Political Economy Analysis toolkit
Political Economy Analysis (PEA) is about understanding how change happens, helping to identify how best to influence change and make more politically informed decisions.
The PEA toolkit provides a structured approach for analysing how change happens, from the national to the local level. It can help shape our country strategies, programmes and even ‘everyday’ decisions.
The four tools in the PEA toolkit
The toolkit consists of four different tools. These are complementary, but can be used separately as a stand-alone exercise too. Each tool includes facilitation guidance, a set of core questions and discussion points, and participatory exercises to help visualise the political economy features being analysed. They are intended to help produce rapid good quality analysis, to increase our understanding of which strategies, tactics or decisions may be appropriate in the different contexts in which we work. However, they should not be viewed as an independent planning exercise. Many other factors (such as capacity, experience or funding opportunities) will ultimately shape the direction taken.
This toolkit builds on existing tools used by WaterAid and other sector actors. It was developed by Stuart Kempster, with support from Andrés Hueso. You can reach out to them if you have any questions or feedback, or want to access the editable versions of the tools in order to adapt them.
Country Strategy PEA
What is it? This tool is a synthesis of existing approaches to country-level Political Economy Analysis. It aims to build on existing knowledge of political and economic context at the country level, and to produce a structured analysis of how these factors interact with WaterAid’s objectives.

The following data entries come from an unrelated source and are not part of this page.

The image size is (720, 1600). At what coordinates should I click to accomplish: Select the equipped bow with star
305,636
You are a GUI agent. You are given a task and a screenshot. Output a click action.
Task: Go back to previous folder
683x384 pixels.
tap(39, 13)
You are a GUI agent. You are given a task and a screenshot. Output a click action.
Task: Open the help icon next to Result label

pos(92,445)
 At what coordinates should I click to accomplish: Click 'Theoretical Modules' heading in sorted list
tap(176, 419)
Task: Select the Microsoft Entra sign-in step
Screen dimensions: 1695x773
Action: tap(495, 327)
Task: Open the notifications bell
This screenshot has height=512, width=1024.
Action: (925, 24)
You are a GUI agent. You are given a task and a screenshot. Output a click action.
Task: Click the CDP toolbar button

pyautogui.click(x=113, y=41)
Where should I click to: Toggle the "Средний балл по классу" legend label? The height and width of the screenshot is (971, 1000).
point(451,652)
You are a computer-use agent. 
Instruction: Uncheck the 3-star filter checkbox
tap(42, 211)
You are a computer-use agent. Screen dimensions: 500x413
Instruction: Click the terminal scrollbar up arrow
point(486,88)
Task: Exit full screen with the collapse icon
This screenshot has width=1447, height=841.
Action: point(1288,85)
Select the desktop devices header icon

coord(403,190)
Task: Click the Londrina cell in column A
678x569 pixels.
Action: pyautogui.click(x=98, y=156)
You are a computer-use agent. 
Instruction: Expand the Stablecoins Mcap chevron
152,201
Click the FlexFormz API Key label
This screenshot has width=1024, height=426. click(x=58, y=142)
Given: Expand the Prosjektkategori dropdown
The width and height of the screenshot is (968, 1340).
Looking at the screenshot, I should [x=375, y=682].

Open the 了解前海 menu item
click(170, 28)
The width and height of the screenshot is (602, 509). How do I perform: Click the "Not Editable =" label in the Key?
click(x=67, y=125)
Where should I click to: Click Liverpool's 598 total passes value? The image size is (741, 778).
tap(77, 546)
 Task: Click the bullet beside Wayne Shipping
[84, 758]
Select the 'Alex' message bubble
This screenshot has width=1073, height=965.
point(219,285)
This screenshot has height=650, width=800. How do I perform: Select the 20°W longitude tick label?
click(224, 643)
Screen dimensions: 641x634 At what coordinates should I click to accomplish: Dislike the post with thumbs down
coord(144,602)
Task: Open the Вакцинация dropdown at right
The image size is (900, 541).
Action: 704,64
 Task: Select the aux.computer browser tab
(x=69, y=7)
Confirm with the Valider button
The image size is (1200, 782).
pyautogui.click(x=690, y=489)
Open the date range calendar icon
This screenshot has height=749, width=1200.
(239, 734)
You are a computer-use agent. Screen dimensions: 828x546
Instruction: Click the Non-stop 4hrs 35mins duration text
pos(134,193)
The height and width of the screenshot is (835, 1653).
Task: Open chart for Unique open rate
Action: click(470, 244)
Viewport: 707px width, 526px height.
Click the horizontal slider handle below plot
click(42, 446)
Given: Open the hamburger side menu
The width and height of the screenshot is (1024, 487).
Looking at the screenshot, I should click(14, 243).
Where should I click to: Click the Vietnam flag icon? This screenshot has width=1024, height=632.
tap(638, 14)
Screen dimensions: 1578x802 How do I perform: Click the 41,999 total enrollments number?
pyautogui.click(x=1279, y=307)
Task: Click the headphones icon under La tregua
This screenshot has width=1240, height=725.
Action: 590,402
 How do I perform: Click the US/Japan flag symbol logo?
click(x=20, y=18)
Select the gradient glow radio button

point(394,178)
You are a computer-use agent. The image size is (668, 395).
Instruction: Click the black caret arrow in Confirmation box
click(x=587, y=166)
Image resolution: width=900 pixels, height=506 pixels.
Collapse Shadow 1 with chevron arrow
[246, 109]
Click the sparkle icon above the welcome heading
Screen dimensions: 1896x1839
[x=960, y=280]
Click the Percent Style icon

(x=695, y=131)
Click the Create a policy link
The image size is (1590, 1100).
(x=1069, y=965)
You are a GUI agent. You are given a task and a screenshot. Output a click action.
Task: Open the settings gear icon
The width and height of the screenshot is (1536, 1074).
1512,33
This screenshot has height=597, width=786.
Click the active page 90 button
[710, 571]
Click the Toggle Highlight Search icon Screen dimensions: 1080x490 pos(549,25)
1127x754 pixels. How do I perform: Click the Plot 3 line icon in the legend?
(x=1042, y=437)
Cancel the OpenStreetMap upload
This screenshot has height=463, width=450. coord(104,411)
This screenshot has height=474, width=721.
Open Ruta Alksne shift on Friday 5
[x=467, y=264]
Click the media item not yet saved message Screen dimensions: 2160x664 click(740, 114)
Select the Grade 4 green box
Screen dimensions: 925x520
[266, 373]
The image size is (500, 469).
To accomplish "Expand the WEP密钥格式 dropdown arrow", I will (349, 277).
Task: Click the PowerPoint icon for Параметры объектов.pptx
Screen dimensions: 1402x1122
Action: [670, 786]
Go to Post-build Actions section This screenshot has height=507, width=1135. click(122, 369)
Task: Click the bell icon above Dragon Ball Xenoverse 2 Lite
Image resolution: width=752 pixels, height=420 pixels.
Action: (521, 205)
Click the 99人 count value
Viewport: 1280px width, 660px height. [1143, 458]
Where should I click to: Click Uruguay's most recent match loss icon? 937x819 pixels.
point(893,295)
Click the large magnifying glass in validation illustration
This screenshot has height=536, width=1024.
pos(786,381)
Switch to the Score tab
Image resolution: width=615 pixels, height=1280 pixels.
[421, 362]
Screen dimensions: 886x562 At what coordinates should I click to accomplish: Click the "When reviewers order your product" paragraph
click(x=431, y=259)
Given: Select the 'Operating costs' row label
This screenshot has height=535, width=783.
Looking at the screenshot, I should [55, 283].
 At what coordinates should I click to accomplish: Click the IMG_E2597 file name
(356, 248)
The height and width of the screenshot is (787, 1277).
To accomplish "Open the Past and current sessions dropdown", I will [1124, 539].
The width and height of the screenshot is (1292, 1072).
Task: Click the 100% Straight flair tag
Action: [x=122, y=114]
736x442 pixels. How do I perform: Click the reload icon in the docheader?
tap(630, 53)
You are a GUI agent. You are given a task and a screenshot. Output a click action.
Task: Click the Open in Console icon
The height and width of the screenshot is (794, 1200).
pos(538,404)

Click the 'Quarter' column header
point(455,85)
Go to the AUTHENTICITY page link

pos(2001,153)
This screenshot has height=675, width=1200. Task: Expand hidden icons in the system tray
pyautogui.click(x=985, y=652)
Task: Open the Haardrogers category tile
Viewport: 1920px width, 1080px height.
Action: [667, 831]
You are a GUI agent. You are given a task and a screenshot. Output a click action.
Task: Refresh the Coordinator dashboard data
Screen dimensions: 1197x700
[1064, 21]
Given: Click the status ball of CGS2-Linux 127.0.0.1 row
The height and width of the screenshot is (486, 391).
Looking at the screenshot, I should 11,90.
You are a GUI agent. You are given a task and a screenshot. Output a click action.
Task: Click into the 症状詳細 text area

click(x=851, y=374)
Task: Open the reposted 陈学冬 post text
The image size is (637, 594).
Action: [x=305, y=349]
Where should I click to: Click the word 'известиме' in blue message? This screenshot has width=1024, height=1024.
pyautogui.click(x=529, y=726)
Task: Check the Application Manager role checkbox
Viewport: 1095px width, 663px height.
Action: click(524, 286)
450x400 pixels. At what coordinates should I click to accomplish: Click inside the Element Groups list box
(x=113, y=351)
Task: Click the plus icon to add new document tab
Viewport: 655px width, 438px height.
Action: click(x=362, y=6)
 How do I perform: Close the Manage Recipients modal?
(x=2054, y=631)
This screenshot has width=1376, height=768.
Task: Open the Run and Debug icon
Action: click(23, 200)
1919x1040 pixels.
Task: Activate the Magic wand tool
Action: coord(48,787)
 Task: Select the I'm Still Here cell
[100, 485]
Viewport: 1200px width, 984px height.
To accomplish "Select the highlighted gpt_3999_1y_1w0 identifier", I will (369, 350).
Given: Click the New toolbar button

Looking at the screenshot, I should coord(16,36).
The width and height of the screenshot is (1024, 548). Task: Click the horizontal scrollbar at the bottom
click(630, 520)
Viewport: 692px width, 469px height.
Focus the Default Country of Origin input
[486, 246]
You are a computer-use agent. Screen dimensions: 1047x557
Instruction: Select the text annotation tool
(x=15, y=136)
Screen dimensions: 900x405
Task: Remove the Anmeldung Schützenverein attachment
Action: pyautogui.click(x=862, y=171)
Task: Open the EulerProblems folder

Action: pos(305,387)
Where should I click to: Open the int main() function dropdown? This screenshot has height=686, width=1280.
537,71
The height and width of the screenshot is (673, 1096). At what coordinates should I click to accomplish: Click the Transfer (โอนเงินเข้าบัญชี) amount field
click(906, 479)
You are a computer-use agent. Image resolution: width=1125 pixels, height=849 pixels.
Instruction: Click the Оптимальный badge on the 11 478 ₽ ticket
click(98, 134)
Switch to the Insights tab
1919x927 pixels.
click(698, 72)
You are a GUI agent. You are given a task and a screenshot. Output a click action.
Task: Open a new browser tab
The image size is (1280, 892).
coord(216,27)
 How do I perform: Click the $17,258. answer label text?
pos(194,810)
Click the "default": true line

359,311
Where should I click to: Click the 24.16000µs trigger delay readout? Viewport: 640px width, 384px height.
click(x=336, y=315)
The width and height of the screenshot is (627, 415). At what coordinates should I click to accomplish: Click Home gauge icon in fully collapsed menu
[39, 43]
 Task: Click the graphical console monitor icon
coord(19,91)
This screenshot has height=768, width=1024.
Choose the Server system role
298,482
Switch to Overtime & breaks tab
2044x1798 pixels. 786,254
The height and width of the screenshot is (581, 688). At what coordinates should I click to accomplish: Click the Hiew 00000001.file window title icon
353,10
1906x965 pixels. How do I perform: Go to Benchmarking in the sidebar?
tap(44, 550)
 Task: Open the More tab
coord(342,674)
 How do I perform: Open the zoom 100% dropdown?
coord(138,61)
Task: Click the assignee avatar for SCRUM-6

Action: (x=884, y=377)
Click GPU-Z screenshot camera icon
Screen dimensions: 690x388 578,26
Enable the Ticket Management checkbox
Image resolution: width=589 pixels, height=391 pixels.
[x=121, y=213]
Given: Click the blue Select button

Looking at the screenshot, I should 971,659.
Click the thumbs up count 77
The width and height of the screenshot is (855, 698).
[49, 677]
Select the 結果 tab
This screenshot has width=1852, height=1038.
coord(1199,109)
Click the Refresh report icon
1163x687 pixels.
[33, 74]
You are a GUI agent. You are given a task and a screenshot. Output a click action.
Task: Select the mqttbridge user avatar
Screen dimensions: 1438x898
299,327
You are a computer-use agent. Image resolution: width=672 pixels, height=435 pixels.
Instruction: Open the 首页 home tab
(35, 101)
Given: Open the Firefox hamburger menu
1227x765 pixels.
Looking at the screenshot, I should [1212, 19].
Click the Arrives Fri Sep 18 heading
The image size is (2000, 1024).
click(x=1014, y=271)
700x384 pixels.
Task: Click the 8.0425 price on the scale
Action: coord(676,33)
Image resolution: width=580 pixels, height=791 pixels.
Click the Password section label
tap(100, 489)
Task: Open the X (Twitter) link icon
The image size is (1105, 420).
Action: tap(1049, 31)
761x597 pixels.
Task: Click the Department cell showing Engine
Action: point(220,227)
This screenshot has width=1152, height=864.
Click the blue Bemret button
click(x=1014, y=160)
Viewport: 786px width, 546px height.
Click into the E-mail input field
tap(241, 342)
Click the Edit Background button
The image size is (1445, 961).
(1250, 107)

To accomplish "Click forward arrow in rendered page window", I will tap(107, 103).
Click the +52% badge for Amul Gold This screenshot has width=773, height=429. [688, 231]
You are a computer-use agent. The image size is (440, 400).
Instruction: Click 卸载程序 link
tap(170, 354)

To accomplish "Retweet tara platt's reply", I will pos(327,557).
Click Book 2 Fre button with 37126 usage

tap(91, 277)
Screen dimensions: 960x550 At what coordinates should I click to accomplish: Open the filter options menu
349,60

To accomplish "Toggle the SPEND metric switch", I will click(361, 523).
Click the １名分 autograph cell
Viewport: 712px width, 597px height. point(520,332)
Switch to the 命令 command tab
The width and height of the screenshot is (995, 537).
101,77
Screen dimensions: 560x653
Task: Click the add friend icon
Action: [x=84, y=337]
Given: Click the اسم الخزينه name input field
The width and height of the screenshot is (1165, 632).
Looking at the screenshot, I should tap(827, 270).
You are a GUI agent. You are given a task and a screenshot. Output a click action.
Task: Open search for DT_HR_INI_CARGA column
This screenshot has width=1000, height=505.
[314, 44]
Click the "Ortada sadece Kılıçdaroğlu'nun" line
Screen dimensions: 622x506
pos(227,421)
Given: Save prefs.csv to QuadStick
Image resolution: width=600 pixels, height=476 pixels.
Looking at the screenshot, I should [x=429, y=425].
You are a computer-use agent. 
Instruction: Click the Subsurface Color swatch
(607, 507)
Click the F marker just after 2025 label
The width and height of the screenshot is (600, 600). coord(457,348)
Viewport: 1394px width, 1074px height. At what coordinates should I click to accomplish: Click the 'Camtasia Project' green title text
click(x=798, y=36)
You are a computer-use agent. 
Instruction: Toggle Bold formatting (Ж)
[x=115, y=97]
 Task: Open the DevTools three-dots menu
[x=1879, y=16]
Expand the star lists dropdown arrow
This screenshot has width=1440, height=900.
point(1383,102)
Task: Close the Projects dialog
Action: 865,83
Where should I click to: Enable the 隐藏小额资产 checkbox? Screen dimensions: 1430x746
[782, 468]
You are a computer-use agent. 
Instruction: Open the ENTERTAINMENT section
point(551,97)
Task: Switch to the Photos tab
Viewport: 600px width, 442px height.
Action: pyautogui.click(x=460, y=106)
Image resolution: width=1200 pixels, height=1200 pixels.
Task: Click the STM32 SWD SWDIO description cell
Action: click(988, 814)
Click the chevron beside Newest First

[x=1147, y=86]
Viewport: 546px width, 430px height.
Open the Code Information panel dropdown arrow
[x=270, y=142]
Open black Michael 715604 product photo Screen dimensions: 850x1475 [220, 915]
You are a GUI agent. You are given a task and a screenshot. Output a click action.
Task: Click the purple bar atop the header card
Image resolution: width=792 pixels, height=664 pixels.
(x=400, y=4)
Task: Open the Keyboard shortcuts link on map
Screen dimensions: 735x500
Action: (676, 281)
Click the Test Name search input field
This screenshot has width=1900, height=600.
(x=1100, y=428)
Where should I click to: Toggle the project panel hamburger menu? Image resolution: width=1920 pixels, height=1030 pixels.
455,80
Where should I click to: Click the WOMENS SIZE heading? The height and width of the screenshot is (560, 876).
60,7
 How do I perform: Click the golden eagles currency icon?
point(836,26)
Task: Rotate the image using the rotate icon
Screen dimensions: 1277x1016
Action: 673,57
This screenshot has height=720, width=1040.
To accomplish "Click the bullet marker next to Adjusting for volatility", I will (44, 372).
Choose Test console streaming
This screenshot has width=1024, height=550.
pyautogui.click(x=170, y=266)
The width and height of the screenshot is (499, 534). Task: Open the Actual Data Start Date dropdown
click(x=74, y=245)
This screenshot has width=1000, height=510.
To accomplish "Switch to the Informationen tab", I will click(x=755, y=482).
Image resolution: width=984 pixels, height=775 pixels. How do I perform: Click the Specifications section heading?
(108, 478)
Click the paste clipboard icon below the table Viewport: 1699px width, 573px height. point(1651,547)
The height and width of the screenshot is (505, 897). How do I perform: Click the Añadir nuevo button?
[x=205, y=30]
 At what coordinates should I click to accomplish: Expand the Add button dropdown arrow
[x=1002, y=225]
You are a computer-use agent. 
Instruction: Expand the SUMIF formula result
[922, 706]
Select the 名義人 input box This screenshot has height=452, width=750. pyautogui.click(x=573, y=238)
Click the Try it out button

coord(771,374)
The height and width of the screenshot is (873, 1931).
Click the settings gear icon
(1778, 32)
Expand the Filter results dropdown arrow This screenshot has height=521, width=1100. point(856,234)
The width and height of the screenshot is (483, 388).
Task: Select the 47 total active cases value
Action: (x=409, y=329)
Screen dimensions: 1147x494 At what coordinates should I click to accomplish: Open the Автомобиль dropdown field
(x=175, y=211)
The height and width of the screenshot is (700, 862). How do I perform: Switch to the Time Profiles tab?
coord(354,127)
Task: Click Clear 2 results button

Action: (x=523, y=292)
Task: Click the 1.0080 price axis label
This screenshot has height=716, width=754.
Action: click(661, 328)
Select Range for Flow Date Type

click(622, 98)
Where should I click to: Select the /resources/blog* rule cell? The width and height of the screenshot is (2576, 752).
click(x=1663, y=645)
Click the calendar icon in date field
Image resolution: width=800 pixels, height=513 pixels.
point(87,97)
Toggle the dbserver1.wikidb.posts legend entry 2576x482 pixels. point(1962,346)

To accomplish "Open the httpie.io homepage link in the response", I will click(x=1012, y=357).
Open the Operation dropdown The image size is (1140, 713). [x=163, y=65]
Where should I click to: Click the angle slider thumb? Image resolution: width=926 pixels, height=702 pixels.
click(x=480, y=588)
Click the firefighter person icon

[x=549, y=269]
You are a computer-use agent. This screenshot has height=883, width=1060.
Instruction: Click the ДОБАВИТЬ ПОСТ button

When would you use it? As part of the context analysis for your strategic reflection or when preparing or reviewing the country programme strategy. It helps to answer the question of how change happens at the national level. The tool can be used to conduct an internal workshop, or to structure terms of reference if country-level PEA is being outsourced.
Sector Strategy PEA
What is it? This tool draws on the World Bank’s Problem-driven political economy analysis and ODI’s Framework for political economy of sectors, with additional insights from tools already being used by WaterAid and other NGOs for analysing sector-level issues. It is centred on the ‘problem’ of achieving universal access in individual sectors, with the aim of building on WaterAid’s technical knowledge and increasing our understanding of the politics and relationships which shape how change happens in different sectors.
When would you use it? The tool is useful for ‘programme situation analysis’ when designing sectoral programmes or influencing plans. It supports strategic reflection on the question of how change happens at the sector level, and what can drive the changes needed to achieve universal access. Other tools (e.g. sector strengthening analysis you may have conducted) or publications (for example country status overviews, service delivery assessments, or WASH-BAT reports) may have already identified ‘sector bottlenecks’; this tool should be used to increase understanding of the politics and relationships which underpin these bottlenecks. The tool can be used to conduct an internal workshop, or to structure terms of reference if sector-level PEA is being outsourced.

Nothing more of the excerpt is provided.